Neural network approximation theory survey covers 40 years of depth-width trade-offs and KANs

From classic universal approximation to Kolmogorov-Arnold Networks — a deep dive into neural expressivity.

Deep Dive

The paper, 'Approximation Theory for Neural Networks: Old and New' by Soumendu Sundar Mukherjee and Himasish Talukdar, provides a comprehensive survey of four decades of theoretical progress. It revisits classical universal approximation theorems—showing that under mild activation conditions, feedforward networks can approximate any continuous function on compact sets, Lp spaces, or Sobolev spaces. The survey then moves to quantitative bounds: how approximation error scales with network width, depth, and smoothness assumptions on target functions. This includes results showing that deeper architectures can achieve superior parameter efficiency for structured function classes, formalizing the practical intuition that adding depth often beats adding width.

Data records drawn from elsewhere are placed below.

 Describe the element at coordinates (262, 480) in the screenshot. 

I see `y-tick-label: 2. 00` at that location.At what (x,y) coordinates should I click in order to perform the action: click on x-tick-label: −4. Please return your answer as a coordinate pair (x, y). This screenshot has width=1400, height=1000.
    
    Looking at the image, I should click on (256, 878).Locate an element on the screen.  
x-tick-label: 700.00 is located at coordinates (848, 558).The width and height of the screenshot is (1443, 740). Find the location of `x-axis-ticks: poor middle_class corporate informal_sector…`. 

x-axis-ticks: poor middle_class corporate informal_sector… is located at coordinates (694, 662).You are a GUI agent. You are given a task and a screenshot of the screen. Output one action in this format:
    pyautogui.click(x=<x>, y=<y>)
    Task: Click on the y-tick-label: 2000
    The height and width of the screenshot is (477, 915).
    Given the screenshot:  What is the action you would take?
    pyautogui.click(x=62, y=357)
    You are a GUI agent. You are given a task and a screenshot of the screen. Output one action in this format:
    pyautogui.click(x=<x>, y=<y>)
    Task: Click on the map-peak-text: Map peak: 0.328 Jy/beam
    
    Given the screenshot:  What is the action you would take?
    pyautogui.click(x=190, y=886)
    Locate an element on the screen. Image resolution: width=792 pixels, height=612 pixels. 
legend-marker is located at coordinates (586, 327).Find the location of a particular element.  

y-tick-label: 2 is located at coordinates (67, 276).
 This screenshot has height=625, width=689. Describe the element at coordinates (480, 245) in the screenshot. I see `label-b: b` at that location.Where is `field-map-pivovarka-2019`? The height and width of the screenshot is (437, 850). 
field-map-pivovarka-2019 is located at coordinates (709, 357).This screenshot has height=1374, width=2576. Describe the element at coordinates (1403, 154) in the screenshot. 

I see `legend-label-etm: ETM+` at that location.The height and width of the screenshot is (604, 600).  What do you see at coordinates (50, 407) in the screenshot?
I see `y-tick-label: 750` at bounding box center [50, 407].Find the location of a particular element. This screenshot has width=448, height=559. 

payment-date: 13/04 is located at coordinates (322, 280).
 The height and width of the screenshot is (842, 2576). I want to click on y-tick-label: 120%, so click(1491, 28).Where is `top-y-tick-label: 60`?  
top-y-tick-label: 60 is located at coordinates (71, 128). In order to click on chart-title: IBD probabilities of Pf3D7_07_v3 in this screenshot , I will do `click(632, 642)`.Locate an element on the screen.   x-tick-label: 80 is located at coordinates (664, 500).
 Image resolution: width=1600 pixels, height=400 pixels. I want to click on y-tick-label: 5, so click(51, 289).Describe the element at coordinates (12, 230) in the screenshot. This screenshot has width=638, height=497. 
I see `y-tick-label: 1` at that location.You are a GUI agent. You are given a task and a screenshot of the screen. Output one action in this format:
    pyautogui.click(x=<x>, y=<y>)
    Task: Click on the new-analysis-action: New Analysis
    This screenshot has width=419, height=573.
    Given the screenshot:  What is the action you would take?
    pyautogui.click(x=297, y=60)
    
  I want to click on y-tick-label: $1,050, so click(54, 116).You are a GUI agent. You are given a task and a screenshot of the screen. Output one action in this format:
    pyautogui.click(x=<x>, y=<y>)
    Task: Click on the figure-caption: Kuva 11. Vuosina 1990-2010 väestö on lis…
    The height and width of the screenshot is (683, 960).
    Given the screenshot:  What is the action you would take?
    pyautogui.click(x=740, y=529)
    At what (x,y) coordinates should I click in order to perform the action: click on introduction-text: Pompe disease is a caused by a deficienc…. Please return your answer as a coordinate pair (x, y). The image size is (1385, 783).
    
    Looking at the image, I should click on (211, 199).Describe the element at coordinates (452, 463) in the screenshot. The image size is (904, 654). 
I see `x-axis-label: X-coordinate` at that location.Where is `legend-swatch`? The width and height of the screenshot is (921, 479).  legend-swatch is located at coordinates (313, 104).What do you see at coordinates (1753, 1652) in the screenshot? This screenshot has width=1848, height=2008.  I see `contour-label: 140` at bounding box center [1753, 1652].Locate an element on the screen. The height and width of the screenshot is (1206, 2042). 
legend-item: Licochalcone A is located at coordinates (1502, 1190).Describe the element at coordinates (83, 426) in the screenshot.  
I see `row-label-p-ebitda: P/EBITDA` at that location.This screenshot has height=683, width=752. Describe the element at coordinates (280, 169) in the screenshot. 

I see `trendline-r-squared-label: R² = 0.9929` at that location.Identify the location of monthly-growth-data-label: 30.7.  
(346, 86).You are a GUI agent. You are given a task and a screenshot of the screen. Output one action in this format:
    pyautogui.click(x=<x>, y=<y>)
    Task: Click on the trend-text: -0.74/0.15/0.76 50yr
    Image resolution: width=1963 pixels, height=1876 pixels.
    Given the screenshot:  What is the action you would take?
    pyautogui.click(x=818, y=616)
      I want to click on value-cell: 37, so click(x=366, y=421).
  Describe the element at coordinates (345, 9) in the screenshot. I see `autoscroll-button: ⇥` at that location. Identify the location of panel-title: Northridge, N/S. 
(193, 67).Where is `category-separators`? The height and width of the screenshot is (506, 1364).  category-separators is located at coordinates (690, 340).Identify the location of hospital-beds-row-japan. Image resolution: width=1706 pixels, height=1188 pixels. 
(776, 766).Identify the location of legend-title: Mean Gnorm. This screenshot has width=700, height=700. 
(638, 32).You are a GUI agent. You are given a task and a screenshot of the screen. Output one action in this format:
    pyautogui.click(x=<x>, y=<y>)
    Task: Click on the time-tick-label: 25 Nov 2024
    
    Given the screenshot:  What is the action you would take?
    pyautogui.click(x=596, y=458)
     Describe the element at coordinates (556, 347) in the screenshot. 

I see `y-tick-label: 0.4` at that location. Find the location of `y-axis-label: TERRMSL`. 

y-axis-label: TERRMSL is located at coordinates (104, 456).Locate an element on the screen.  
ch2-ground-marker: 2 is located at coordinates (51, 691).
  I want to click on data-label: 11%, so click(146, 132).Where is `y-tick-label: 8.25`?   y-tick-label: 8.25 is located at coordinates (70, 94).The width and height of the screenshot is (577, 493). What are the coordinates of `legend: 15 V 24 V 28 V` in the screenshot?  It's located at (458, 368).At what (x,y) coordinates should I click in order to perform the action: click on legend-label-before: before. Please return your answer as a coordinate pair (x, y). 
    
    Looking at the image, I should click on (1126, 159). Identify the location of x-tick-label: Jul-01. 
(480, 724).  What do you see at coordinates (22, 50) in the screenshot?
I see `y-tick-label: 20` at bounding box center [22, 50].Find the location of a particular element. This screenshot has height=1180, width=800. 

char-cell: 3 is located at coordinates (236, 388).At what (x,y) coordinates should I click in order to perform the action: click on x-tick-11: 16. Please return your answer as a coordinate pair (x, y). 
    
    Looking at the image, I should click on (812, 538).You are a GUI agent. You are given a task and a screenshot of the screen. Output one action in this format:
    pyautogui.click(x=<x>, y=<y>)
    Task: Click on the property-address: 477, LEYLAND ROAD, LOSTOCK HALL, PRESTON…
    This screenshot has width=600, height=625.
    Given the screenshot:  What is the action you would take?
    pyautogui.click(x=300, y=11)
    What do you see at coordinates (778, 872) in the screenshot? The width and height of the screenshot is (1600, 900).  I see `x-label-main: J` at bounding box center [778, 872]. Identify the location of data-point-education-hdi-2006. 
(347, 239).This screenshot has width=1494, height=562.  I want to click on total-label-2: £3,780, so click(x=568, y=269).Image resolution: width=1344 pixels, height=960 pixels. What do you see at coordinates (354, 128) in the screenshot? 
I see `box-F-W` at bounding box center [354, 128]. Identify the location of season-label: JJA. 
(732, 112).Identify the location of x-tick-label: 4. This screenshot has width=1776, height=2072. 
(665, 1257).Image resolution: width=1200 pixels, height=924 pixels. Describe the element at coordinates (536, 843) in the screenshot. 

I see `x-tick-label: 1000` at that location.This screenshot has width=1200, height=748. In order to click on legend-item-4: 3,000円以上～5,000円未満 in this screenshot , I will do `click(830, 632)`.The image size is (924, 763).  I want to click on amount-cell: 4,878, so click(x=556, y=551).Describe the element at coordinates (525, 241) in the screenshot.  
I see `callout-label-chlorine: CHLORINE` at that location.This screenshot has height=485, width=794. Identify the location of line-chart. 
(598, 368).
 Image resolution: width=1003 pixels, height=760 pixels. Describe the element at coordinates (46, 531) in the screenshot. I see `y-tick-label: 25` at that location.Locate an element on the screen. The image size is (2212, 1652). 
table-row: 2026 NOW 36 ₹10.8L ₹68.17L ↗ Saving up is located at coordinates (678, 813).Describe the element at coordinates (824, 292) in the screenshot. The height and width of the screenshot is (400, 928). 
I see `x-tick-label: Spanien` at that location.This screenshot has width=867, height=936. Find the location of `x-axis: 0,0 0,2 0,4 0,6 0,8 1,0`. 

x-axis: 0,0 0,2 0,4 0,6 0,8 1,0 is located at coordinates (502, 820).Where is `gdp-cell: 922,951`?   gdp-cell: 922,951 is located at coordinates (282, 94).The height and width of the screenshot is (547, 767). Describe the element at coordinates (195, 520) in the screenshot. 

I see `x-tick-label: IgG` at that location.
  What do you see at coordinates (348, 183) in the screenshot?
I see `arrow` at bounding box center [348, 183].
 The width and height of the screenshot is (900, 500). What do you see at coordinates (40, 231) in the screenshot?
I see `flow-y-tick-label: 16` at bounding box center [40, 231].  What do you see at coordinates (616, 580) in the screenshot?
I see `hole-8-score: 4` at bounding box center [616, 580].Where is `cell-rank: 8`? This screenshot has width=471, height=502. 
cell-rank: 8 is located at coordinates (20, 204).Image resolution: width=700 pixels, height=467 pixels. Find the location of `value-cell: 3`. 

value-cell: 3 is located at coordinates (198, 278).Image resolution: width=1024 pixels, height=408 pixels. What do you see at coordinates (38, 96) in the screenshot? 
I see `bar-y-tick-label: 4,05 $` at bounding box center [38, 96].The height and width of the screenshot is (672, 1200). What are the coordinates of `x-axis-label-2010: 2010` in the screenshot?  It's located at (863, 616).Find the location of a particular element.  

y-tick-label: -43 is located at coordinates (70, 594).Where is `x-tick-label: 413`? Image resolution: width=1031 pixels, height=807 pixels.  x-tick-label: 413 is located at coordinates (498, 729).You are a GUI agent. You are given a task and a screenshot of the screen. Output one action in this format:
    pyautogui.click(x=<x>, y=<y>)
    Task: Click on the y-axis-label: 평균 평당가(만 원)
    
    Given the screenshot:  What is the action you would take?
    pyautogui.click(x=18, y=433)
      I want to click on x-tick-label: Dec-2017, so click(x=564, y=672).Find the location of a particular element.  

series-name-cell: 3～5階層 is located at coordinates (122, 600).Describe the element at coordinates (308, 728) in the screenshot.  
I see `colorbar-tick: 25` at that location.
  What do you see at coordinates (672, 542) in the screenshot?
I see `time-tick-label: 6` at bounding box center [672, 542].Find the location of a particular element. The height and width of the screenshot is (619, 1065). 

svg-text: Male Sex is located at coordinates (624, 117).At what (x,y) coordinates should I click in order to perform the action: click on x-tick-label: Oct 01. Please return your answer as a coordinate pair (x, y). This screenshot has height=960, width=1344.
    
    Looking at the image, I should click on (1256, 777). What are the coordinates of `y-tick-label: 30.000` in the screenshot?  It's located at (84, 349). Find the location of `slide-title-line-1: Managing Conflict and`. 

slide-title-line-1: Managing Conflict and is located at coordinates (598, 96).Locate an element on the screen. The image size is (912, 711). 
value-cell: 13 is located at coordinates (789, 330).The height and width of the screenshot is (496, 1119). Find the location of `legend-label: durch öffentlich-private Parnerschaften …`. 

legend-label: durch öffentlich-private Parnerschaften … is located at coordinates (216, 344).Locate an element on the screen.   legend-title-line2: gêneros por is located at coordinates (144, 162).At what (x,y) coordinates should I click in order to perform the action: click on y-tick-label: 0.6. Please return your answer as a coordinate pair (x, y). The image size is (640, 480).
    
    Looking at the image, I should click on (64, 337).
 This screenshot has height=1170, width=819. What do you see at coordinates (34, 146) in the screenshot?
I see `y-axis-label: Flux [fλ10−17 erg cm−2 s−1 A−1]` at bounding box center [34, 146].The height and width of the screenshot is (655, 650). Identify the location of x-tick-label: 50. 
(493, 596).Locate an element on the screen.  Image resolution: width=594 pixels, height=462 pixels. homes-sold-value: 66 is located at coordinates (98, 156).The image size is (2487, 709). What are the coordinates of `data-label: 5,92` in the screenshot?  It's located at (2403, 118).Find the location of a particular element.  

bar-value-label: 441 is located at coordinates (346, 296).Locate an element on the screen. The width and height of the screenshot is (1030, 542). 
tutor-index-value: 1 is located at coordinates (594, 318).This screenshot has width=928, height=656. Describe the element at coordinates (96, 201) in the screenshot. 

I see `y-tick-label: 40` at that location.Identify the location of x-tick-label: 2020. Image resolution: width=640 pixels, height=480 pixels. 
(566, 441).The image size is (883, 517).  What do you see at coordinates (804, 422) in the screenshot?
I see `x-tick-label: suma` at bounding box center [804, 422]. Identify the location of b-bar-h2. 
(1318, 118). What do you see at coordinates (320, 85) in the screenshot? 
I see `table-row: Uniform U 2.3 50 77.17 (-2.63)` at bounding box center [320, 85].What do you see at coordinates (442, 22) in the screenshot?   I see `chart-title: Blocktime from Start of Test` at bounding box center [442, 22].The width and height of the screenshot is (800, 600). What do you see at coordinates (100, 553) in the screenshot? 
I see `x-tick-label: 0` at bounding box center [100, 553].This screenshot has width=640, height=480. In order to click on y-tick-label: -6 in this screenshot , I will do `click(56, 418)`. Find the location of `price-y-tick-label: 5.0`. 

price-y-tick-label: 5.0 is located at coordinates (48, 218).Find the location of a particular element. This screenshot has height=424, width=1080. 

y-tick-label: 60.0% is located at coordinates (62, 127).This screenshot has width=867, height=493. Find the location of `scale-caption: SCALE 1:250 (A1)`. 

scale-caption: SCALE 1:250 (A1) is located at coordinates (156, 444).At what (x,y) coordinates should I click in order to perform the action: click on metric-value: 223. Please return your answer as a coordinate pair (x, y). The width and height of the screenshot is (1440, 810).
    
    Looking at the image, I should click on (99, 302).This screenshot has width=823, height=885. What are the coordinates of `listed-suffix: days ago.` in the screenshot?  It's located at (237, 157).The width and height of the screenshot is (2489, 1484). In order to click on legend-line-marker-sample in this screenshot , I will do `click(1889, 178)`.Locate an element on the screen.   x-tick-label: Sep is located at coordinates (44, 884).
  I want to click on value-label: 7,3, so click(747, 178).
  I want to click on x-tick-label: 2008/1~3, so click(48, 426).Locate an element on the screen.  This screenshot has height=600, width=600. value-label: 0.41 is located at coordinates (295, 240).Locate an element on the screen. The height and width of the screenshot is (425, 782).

Beyond standard feedforward nets, the survey highlights recent developments in Kolmogorov–Arnold Networks (KANs). Inspired by the Kolmogorov–Arnold representation theorem, KANs replace fixed activation functions on nodes with learnable functions on edges, potentially offering better interpretability and fewer parameters for certain tasks. The theoretical properties of KANs—such as their approximation rates and expressivity—are now attracting significant attention. The paper's 31 pages and 4 figures thus serve as a valuable reference for researchers looking to understand both the foundations and frontiers of neural network approximation theory.

Key Points
  • Classical universal approximation theorems guarantee neural nets can approximate broad function classes; this survey adds quantitative error bounds linked to network size.
  • Depth outperforms width for structured functions: deeper nets achieve superior parameter efficiency, a key architectural insight.
  • New section on Kolmogorov–Arnold Networks (KANs) reviews their emerging approximation-theoretic properties as an alternative to standard feedforward architectures.

Why It Matters

Core theoretical results guide practical architecture decisions in deep learning and shape the design of next-gen models like KANs.